As the central pump for blood, the heart provides blood flow to every part of the body – including itself.
When the heart muscle contracts, during the phase known as systole (SIS-tahl-ee), it pushes blood out into the tissues of the body (including the lungs, where it will get oxygenated). At this time, when the heart is working hard to provide for the body, the force of its contraction squeezes its own blood vessels (the coronary arteries), impeding flow to the heart muscle itself. Thus, when the heart is working the hardest, it can't get any blood flow for itself.
When the heart muscle relaxes, during diastole (die-AS-toll-ee), that's when the coronary arteries open and the heart receives its own supply of fresh blood.

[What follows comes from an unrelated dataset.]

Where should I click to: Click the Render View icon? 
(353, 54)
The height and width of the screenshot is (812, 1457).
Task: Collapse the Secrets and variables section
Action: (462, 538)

This rest phase not only allows the chambers of the heart to fill with blood again, ready for pumping; it also gives the heart muscle itself the blood flow that's crucial for it to continue functioning. The rest phase is a necessary part of the cycle.
Sometimes, in our lives, we may feel like we're stuck in systole; constantly working hard to provide for others, without the time for rest. While we're in this mode, we can't get what we need for ourselves. Like the heart, we squeeze down on our own flow of nourishment while we work hard for others. If we stay like this, we often begin to experience burnout, as we continue to try to function on an empty tank, with no fresh flow to sustain us.
Remember that your own nourishment comes when you relax. Like the heart, when you're in diastole, that's when you get your own blood flow. The heart loves to provide for others, pumping nourishment out far and wide. Just remember that the heart itself is nourished during rest.